# I Made a BIG Mistake?



## Lost highway (Feb 4, 2017)

I am renting a home in which a Jotul model wood burning stove is the only source of heat.  The house was built circa 1982. 

To my knowledge the owner of the home has not had the chimney cleaned in several years, and when I was given the run down on how to use the stove the only information I was given was that, if after lighting a fire, if I heard a roaring noise, I was to shut the air vent on the door ofthe stove.  

Last night, I started a larger than normal fire and heard what I considered to be a roaring noise. I opened the door and saw a great deal of flames, and a piece of burning wood actually fell out of the stove onto the tile floor.  I quickly shut the door and vent as told and tended to the burning chunk of wood.  

Now, here's where I am pretty sure I screwed up.  The owner never told me how long to keep the grate closed and every time I re-opened it, the flames shot up again, so I left it closed.  

I was afraid of a chimney fire, so I frequently checked outside and noticed that while there seemed to be more smoke , it wasn't dark and there was no cresote noted.  Inside, although there was a distinct burnt smell,  none of my smoke detectors went off, the flue pipe and connectors seemed ok, and  I  felt the walls around the chimney and they were not overly warm.  So after an hour or so, I went to bed.  

When I awoke, I checked the fireplace and there were still hot embers.  I finally thought to Google the issue, and extinguished them.  

This evening the burnt smell remains, despite having removed all of the ashes from the fireplace, leaving the windows open for several hours and trying to vent the area (difficult as is in the basement).

My landlord is out of the country on vacation and is easily angered.  So I am looking for opinions - is it possible that the burnt smell is due to my mismanagement of the situation and NOT a chimney fire? 

I do plan on having a chimney sweep come to inspect it before using the fireplace again, but need to wait till next pay period to do so.  

Also, how do I dispel the burnt smell?  It's 20° outside and already only 54° in the house!


----------



## claydogg84 (Feb 4, 2017)

Do you know what model Jotul it is?  Pictures would help. As far as the burning smell, it could just be from the log falling out of the stove and consequently smoking inside the home. A few candles and some time should remedy that.


----------



## jatoxico (Feb 4, 2017)

It really should be inspected and cleaned but it sounds like you need some heat. Post which model and if possible some pictures of the stove inside and out and the flue pipe.

Do you know if the stove professionally installed?


----------



## Lost highway (Feb 4, 2017)

I'm sorry, I  don't know the model, but after looking at some things online, I am not sure it's even properly installed.  I could not get to the flue, but here are some pictures.   Note, the roof discoloration was there when I moved in.


----------



## begreen (Feb 4, 2017)

That is a Jotul F118 which is a fine heater. The chimney installation looks like it is due for a rebuild. The stove pipe also should be replaced. They used galvanized warm air pipe which is not appropriate for wood stove use. Not sure your landlord will want to hear this.

I can't tell the interior burn plate and baffle condition from the photo. Take a bright flashlight and look for cracks or warping in the side plates and the baffle. If it's ok, then it sounds like you just need more practice. This stove feeds air at the base of the fire. Once the fire is going it needs very little air to keep running. Close the air off all the way, then just crack the spin wheel air control open slightly (maybe only 1/8"). Larger pieces of wood will burn more slowly and less dramatically. Don't stuff the stove with lots of kindling pieces (2-3" thick).

● **YOUR TASKS**
• a. From the wood stove thread, return the passage from "To my knowledge" up to and including "left it closed.".
• b. In the wood stove thread, what model does begreen identify the stove as?
• c. Write what comes next in the wood stove forum thread, starting after its last sentence.

● **DATA PROVIDED**

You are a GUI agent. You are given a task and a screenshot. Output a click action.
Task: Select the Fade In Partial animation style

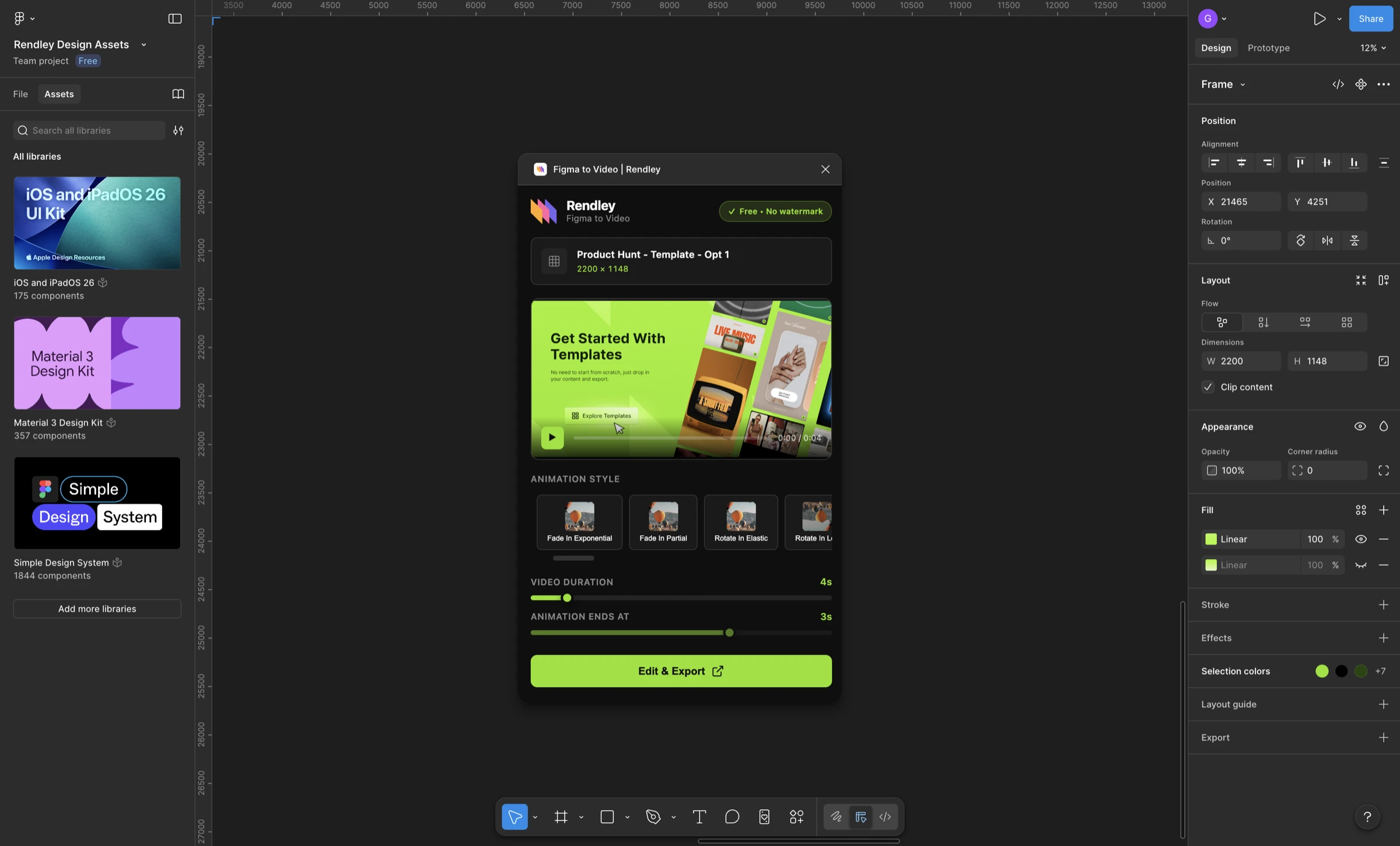click(x=663, y=522)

● **ANSWERS GIVEN**
• a.
To my knowledge the owner of the home has not had the chimney cleaned in several years, and when I was given the run down on how to use the stove the only information I was given was that, if after lighting a fire, if I heard a roaring noise, I was to shut the air vent on the door ofthe stove.  

Last night, I started a larger than normal fire and heard what I considered to be a roaring noise. I opened the door and saw a great deal of flames, and a piece of burning wood actually fell out of the stove onto the tile floor.  I quickly shut the door and vent as told and tended to the burning chunk of wood.  

Now, here's where I am pretty sure I screwed up.  The owner never told me how long to keep the grate closed and every time I re-opened it, the flames shot up again, so I left it closed.

• b. A Jotul F118.

• c.
----------



## begreen (Feb 4, 2017)

FWIW it doesn't sound like a chimney fire. The smoke smell might just be from a poor start or from opening the stove door too quickly. Hard to tell remotely.


----------



## Lcback (Feb 4, 2017)

I'm no expert. But I don't think you need to panic about sounds. If you can't afford an inspection. Get a chimney brush and rods. Clean it yourself. Get a chimney pipe thermometer. They aren't the most accurate thing. But if there is a chimney fire they should go way up in temp. 

No one likes to bother the landlord. But this is all his responsibility. Single heat source and he doesn't even make sure it's safe?


Sent from my iPhone using Tapatalk


----------



## begreen (Feb 4, 2017)

Having a pro's outside eyes inspect is not a bad idea. The installation is old and there may be leaks developing.


----------



## maple1 (Feb 4, 2017)

If burning wood fell out onto the floor, that would leave a smell behind.

If you can get up there & look down the chimney, you should be able to tell if there was a flu fire or not - usually a flu fire will leave behind a flu that is super clean looking, because all the dirties got burned away. If you didn't see flames or a LOT of sparks coming out the chimney at the time, I doubt a flu fire.

But this does not sound like a very good situation to be living in, over all. The stove as the only source of heat is quite dubious and not a situation I would live with - then coupled with fuzzy operational instructions and an install that needs attention/correcting and a landlord who angers easily? Think I would maybe look around for other living possibilities...


----------



## tpenny67 (Feb 4, 2017)

Hey, that stove looks familiar!  It will make a bit of a roaring noise if there's some flame on the end of the log where the air comes in.  That's perfectly normal.  Just slowly close the air intake until the roaring slows down.  Like begreen said, you only need the air open a tiny bit once the stove gets warm.  But, don't close it completely or you'll snuff out the fire.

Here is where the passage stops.